These two works represent an important, but now largely settled, debate in the historiography of slavery. They have almost no common themes, except that they are both interested in how slavery affected the slaves themselves.
In his 1959 book Slavery: A Problem in American Institutional and Intellectual Life, Elkins argued that slavery was so brutal and demeaning that it made slaves docile, obedient, and in a childlike state of psychological development. This argument, often called the "Sambo thesis," did not reflect a personal prejudice on Elkins' part toward African-Americans, but rather the influence of the work of psychologist Bruno Bettelheim, who had recently published his work on the dehumanizing effects of life in Nazi concentration camps. It should also be noted that Elkins, unlike U.B. Phillips, who had written some of the first professional histories of slavery early in the twentieth century, did not claim that African-Americans were innately inferior. Rather he argued that the brutality of the slave system crushed their humanity. Elkins' language was startling, however, and assumed that slaves had no agency whatsoever in their relationships with masters. They were spiritually and psychologically powerless.

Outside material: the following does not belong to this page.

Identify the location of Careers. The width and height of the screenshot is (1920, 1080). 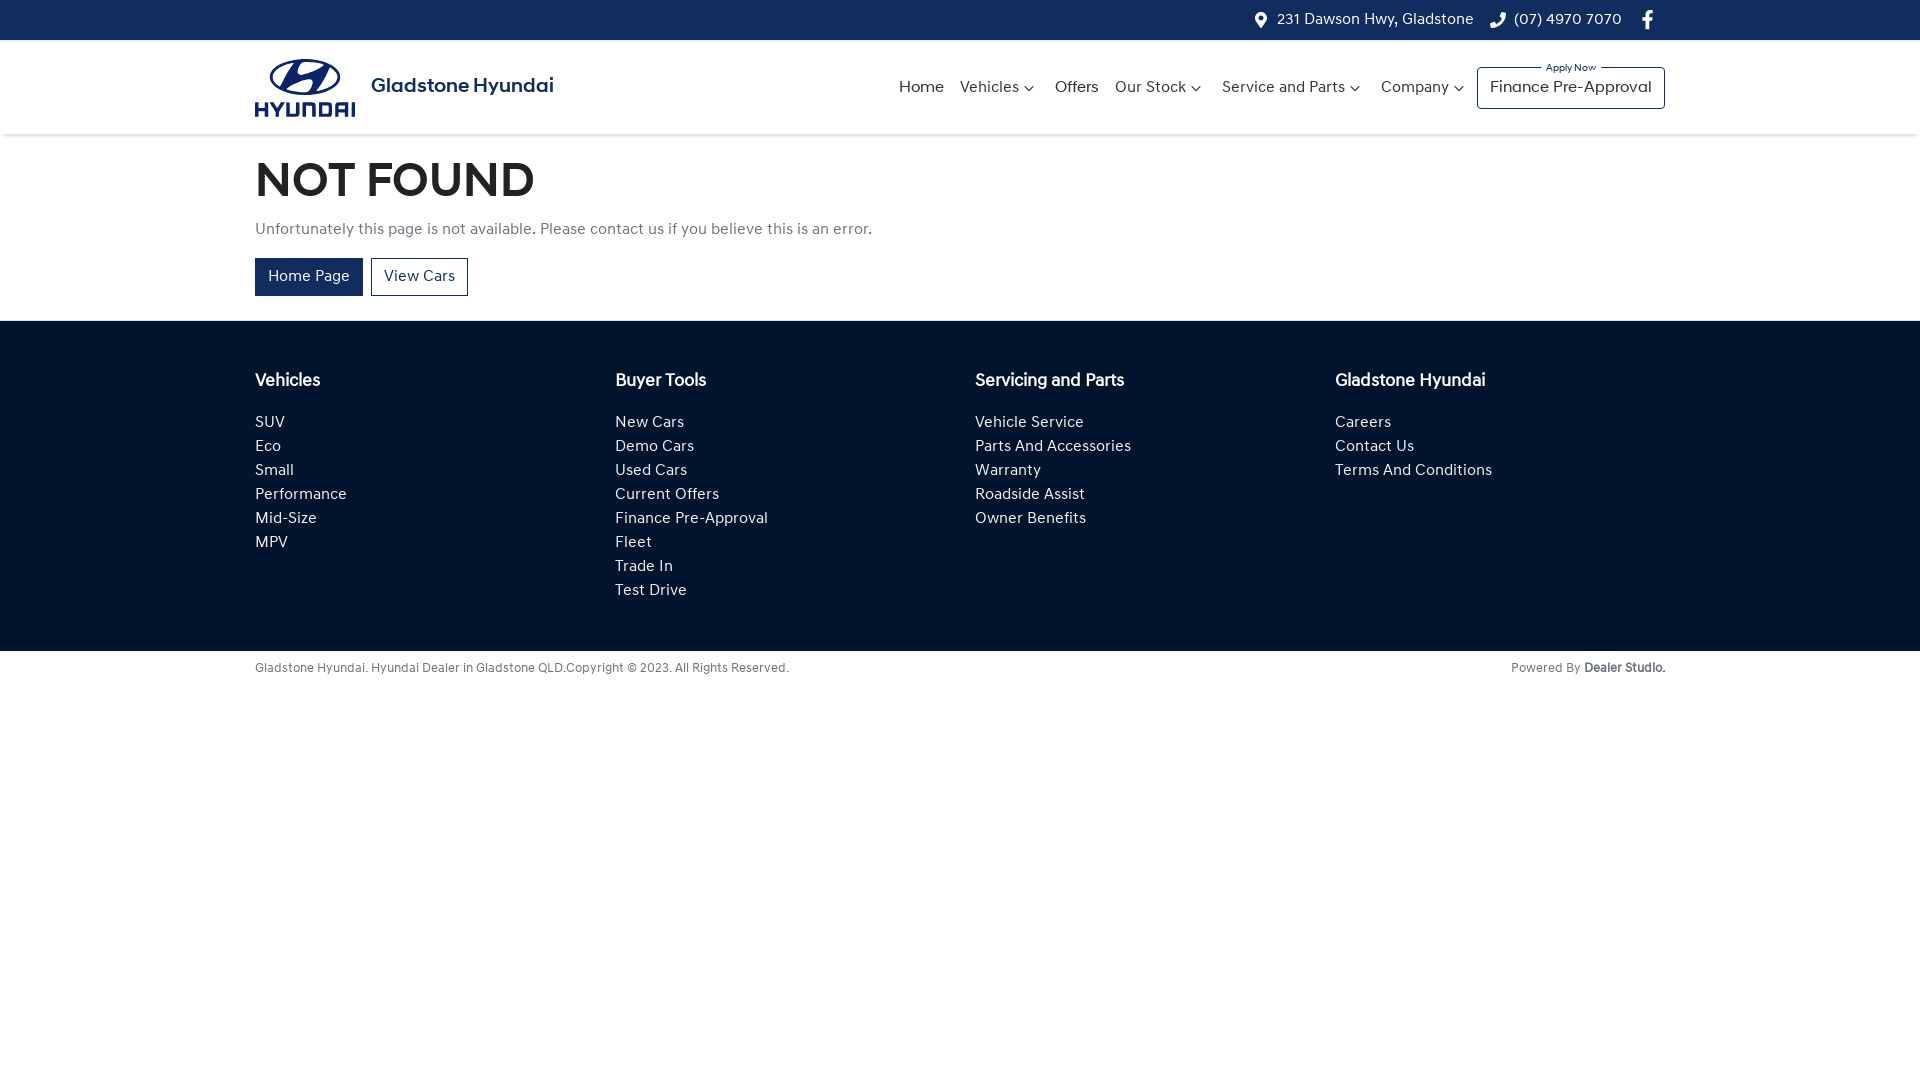
(1363, 423).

Blassingame, an African-American historian, took issue with Elkins' claims, arguing in his 1972 book Slave Community: Plantation Life in the Antebellum South that slaves had in fact developed a very rich culture that included an emphasis on the family, an institution Elkins underplayed in his book. Moreover, Blassingame claimed that slaves had been able to hold onto many elements of their African origins, which they combined with Christianity to create a new, vibrant culture under terrible circumstances.
Both Elkins and Blassingame have been criticized for their assumptions and their use of sources, but they also marked the beginning of cultural studies of slavery, books which emphasized culture as a form of resistance and focused on slaves' ability to control some aspects of their own lives. This debate, also heavily informed by the new social history, continues, but it is generally accepted that slaves were not docile, ignorant "Sambos," but people who made the most out of their situations.